§ **Records**:
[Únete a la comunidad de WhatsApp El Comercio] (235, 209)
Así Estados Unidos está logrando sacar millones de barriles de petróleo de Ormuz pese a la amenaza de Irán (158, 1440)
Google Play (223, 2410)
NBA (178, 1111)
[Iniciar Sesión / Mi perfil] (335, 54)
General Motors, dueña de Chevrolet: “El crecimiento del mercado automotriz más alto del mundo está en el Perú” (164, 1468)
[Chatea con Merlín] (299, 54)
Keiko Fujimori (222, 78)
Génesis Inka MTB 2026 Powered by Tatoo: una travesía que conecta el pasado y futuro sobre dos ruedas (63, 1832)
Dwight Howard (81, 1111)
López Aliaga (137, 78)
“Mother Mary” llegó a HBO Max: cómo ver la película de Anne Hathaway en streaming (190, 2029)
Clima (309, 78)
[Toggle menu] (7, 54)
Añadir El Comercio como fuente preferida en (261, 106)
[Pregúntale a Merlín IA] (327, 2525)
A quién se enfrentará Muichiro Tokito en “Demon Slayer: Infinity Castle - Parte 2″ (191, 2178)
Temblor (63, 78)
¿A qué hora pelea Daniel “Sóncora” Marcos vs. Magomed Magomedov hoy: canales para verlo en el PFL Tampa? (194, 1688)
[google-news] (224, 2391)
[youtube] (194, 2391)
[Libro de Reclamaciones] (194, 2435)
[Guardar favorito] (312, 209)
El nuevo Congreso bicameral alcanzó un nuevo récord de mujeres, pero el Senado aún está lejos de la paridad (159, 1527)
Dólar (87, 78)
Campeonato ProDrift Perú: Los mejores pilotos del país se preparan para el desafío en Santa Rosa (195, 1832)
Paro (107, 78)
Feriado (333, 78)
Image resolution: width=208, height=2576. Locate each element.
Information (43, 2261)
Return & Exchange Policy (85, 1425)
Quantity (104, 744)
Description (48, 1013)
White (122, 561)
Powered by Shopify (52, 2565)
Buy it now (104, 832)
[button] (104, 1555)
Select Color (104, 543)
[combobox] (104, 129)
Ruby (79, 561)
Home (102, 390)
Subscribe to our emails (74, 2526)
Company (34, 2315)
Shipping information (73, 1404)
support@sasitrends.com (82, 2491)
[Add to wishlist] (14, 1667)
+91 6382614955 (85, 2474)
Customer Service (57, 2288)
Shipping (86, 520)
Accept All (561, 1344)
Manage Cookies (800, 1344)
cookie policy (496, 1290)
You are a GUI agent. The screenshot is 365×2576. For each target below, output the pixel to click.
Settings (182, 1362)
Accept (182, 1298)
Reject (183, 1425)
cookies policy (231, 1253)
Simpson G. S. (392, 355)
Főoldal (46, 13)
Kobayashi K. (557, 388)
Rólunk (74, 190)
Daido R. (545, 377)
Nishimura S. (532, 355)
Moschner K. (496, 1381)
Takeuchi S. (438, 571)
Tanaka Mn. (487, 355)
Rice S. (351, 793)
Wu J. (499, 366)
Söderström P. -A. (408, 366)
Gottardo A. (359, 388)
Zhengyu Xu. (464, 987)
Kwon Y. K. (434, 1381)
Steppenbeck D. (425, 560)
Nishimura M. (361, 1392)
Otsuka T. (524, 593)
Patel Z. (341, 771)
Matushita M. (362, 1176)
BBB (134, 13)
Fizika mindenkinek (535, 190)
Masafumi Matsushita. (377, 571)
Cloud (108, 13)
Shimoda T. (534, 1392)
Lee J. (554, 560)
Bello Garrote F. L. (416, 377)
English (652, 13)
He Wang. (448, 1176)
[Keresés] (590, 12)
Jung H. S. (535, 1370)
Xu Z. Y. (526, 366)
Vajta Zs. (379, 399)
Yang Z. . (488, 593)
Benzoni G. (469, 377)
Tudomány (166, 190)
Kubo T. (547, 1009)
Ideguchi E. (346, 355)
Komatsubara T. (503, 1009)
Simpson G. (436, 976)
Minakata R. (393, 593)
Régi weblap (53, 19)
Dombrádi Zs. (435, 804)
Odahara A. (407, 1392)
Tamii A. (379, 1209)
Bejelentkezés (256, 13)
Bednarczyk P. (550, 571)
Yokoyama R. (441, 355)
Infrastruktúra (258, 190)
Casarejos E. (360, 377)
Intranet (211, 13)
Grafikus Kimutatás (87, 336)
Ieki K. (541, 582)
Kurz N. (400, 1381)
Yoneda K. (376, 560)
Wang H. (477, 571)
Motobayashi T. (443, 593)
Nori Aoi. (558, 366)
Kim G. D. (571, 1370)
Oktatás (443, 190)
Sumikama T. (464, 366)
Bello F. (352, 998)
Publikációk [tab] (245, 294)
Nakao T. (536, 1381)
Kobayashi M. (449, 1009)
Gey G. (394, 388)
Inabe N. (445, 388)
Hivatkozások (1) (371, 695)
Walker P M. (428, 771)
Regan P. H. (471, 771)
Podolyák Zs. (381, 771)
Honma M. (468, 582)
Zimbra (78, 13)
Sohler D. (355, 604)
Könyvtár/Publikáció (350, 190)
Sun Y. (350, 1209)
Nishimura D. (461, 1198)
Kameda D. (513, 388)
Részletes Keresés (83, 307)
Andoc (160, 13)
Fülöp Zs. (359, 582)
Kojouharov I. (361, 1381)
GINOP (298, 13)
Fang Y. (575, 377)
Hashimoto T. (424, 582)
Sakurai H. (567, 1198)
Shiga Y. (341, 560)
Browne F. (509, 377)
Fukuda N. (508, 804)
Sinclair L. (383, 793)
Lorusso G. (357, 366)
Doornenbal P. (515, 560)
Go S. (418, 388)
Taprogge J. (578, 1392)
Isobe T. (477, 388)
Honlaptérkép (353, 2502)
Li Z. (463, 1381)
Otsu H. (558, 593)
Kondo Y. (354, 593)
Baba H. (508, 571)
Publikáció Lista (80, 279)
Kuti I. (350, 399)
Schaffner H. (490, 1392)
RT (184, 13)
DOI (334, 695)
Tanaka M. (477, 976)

§ **Directions**: Copy, exactly and only, the lines above that begin with the one containing "Matushita M. (362, 1176)" and finish with the one containing "[Keresés] (590, 12)".

§ **Result of this exercise**:
Matushita M. (362, 1176)
BBB (134, 13)
Fizika mindenkinek (535, 190)
Masafumi Matsushita. (377, 571)
Cloud (108, 13)
Shimoda T. (534, 1392)
Lee J. (554, 560)
Bello Garrote F. L. (416, 377)
English (652, 13)
He Wang. (448, 1176)
[Keresés] (590, 12)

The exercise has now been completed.